• _Problem_: Reproduce the entries below exactly, but only from the line containing "The height and width of the screenshot is (952, 1260)." to the line containing "The width and height of the screenshot is (1168, 920).", inclusive.
-*-
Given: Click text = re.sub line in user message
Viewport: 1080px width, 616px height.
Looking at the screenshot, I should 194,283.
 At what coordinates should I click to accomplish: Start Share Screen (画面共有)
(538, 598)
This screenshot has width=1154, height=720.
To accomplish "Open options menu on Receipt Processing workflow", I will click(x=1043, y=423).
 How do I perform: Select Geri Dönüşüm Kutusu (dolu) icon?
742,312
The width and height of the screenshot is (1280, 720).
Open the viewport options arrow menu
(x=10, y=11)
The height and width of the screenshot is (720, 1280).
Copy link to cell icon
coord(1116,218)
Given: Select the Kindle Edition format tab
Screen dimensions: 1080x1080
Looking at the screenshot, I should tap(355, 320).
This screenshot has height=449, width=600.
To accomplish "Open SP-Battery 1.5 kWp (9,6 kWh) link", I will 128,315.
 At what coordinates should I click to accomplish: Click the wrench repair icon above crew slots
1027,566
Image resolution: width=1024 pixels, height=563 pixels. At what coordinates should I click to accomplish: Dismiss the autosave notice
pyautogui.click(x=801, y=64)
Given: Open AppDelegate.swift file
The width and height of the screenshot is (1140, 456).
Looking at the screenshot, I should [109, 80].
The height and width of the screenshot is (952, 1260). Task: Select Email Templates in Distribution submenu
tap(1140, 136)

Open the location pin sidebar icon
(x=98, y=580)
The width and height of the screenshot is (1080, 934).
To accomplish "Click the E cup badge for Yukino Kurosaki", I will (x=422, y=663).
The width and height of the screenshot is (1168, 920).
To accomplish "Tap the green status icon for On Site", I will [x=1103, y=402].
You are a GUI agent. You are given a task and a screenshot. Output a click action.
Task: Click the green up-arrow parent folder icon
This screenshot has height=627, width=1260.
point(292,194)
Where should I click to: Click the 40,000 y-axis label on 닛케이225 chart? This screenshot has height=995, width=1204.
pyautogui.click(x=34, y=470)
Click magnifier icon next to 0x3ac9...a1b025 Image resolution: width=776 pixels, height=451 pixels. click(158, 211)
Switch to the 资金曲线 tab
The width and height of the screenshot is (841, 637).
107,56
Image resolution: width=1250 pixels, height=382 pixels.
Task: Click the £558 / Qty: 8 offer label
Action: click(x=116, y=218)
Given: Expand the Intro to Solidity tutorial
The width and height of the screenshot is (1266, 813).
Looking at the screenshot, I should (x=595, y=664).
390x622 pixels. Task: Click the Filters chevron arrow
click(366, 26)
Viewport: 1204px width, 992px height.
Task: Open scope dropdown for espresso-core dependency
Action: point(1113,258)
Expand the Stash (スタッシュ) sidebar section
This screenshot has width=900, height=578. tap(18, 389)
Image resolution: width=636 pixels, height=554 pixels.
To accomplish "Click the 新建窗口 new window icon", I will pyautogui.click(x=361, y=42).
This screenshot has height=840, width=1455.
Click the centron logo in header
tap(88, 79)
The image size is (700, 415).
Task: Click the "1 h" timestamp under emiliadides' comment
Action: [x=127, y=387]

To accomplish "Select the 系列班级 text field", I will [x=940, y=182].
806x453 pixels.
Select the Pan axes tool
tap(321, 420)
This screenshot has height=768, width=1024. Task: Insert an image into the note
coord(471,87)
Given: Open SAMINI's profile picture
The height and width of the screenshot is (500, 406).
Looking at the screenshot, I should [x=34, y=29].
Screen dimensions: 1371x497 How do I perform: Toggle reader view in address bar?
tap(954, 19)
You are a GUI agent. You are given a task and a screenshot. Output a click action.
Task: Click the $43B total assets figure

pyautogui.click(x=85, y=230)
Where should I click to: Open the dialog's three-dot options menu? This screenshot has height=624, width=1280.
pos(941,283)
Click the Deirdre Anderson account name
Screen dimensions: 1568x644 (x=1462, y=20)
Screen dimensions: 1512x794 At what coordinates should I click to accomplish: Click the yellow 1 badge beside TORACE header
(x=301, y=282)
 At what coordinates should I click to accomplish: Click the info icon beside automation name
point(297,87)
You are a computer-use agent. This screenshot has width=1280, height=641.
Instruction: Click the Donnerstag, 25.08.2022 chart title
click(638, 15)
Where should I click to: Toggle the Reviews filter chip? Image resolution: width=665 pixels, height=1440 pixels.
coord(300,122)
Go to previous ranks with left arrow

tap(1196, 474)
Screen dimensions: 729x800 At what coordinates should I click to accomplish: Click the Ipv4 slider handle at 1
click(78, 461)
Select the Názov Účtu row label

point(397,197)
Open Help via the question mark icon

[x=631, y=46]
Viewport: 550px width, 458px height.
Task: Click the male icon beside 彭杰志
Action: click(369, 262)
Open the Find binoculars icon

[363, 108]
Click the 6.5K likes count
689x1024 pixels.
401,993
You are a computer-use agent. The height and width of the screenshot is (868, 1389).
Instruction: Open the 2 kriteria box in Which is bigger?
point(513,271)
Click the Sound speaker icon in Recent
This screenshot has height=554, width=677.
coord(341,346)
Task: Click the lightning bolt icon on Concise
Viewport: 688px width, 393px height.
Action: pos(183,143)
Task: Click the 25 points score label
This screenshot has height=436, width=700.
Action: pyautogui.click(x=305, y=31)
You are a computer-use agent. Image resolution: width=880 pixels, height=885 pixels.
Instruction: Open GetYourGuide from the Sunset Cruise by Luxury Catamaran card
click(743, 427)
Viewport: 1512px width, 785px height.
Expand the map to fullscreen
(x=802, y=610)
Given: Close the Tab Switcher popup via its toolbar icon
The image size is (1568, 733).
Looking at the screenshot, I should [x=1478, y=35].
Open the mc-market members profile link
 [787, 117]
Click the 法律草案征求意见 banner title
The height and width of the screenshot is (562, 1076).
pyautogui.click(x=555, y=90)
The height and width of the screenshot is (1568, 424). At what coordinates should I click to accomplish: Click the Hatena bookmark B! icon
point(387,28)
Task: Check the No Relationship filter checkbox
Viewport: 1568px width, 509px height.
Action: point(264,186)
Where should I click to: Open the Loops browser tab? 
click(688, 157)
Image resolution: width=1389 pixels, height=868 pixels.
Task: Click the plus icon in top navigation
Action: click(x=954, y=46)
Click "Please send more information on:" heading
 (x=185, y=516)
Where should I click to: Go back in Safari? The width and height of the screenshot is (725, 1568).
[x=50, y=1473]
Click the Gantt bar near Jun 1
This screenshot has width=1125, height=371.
-*-
• _Answer box_:
The height and width of the screenshot is (952, 1260). Task: Select Email Templates in Distribution submenu
tap(1140, 136)

Open the location pin sidebar icon
(x=98, y=580)
The width and height of the screenshot is (1080, 934).
To accomplish "Click the E cup badge for Yukino Kurosaki", I will (x=422, y=663).
The width and height of the screenshot is (1168, 920).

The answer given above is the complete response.